*Tasks and exercises:*
[A] In the forum thread on Baroque vocal works below, set down word for word the passage that begins at "## Jacck (Dec" and stops after "is probably Renaissance)".
[B] Write the next part of the forum thread on favorite Baroque vocal works, picking up right after its final line.

*Document segment:*
___

# Favorite Baroque vocal works that aren't by J.S. Bach



## Xisten267 (Sep 2, 2018)

I've been listening to a lot of Baroque music recently, and just yesterday discovered the very beautiful Vivaldi oratorio _Juditha Triumphans_, which impressed me. I want to discover more great music of the period, and would like to know which are your favorite vocal compositions of it as suggestions for me to try and listen to them. Because I already know a considerable amount of vocal music by J.S. Bach, and because I think that his vocal works are hors concours for that period anyway, I would like that the lists didn't include his compositions.

Rules: Make a list of at least ten Baroque vocal works that aren't by J.S. Bach and that are among your absolute favorites from the period. They can be operas, oratorios, masses, cantatas, madrigals etc., but must be for one or more voices. If possible, please tell me which are your favorite performances for the mentioned works and/or give a short explanation on what makes you like them so much.

Thanks!


----------



## Woodduck (Mar 17, 2014)

I find Handel's _Dixit Dominus_ amazing. I believe it's an early work, pre-dating the oratorios we're familiar with. I'd have guessed it was by an Italian, it's so dramatic.


----------



## Jacck (Dec 24, 2017)

Zelenka - Requiem in C minor
Zelenka - Responsoria
Monteverdi - Vespers
Monteverdi - Orfeo
Gluck - Orfeo ed Euridice
Biber - Missa Bruxellensis
Buxtehude - Membra Jesu Nostri
Cavalli - La Calisto
Vivaldi - Stabat Mater
Pekiel - Missa a 14
Striggio - Mass for 40 & 60 voices (this is probably Renaissance)
Černohorský - Laudetur Jesus Christus


----------



## tdc (Jan 17, 2011)

The Handel, Monteverdi, Biber and Buxtehude suggestions above are also among my favorites, some others:

Lully - Benedictus
Vivaldi - Dixit Dominus RV 595
Charpentier - Te Deum
Monteverdi - Beatus vir
Monteverdi - Madrigals Book VIII
Monteverdi - L'Incoronazione di Poppea
Schütz - Weihnachtshistorie
Schütz - Schwanengesang
Schütz - Musikalische Exequien
Biber - Missa Salisburgensis


----------



## tdc (Jan 17, 2011)

___

*Dataset content:*
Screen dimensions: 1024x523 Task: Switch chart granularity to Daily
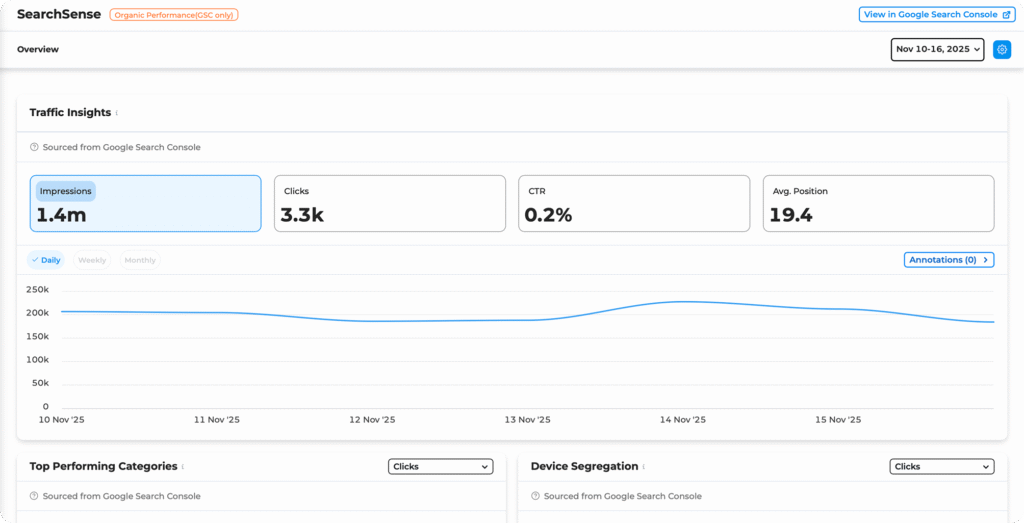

___

*Answers for this exercise:*
[A]
## Jacck (Dec 24, 2017)

Zelenka - Requiem in C minor
Zelenka - Responsoria
Monteverdi - Vespers
Monteverdi - Orfeo
Gluck - Orfeo ed Euridice
Biber - Missa Bruxellensis
Buxtehude - Membra Jesu Nostri
Cavalli - La Calisto
Vivaldi - Stabat Mater
Pekiel - Missa a 14
Striggio - Mass for 40 & 60 voices (this is probably Renaissance)

[B]
In general Savall, Gardiner, Herreweghe and René Jacobs are 'go to' conductors in this type of repertoire.


----------



## Clairvoyance Enough (Jul 25, 2014)

tdc said:


> In general Savall, Gardiner, Herreweghe and *René Jacobs* are 'go to' conductors in this type of repertoire.


Indeed!






These aren't all Jacobs, but you should really peruse Handel's operas and oratorios. Be careful of slow, plodding performances that just completely suck out the romp and energy that is inherent in his music. The Baroque era seems especially prone to that for some reason.


----------



## Tchaikov6 (Mar 30, 2016)

Vivaldi Gloria.


----------



## Taggart (Feb 14, 2013)

Most of my favourites have already been mentioned.

Handel - Coronation Anthems


----------



## Ingélou (Feb 10, 2013)

I'm not a connoisseur when it comes to performances or versions - I take what I can get.

But here's a list of what I like and why I like it - just in the order that it occurs to me.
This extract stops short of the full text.